A) Identified mechanisms of resistance for 95 patients with post-progression tumor biopsy that underwent NGS with MSK-IMPACT B) Oncoprint of oncogenic, acquired alterations in post-progression samples with frequency C) Swimmers plot detailing clinical course of patients with histological transformation. Amp, amplification; SCLC, small cell lung cancer; LCNEC, large cell neuroendocrine cancer; FGA, fraction of genome altered; NGS, next-generation sequencing; WGD, whole genome doubling; HRD, homologous recombination deficiency.

Figure 3.. Mechanisms of resistance and post-progression survival.

Post-progression survival for patients stratified by mechanism of identified resistance.

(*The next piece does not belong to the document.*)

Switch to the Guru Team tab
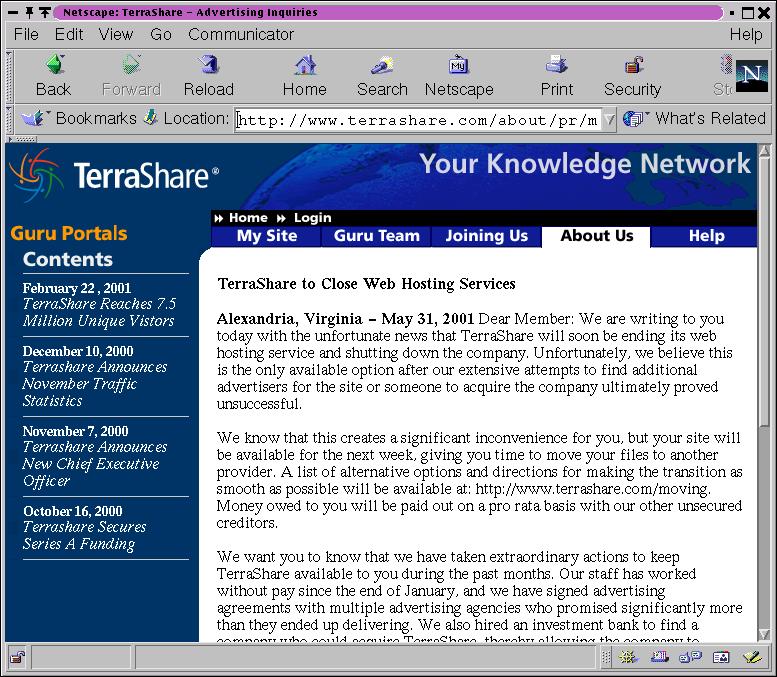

Figure 4.. Methods for investigating unknown resistance.

A) Results of RNAseq testing among 95 patients with a post-progression tumor biopsy sample. B) Single patient with serial biopsies analyzed using Archer, ROS1 IHC staining and MSK-IMPACT. Figure illustrating clonality of each variant, total copy number of ERBB2/MET, and the presence of ROS1 fusion. Clonality is presented by RAF. T1=tumor biopsy 1; T2=tumor biopsy 2; T3=tumor biopsy 3; PD, progressive disease; RT, radiation. C) Sankey plot demonstrating evolution of mutational signatures derived from MSK-IMPACT before and after osimertinib treatment. D) Patterns of mutational signatures and TMB in patients with known and unknown mechanisms of resistance. IHC, immunohistochemistry; RAF, relative allele frequency; RNAseq, RNA sequencing; TMB, tumor mutational burden.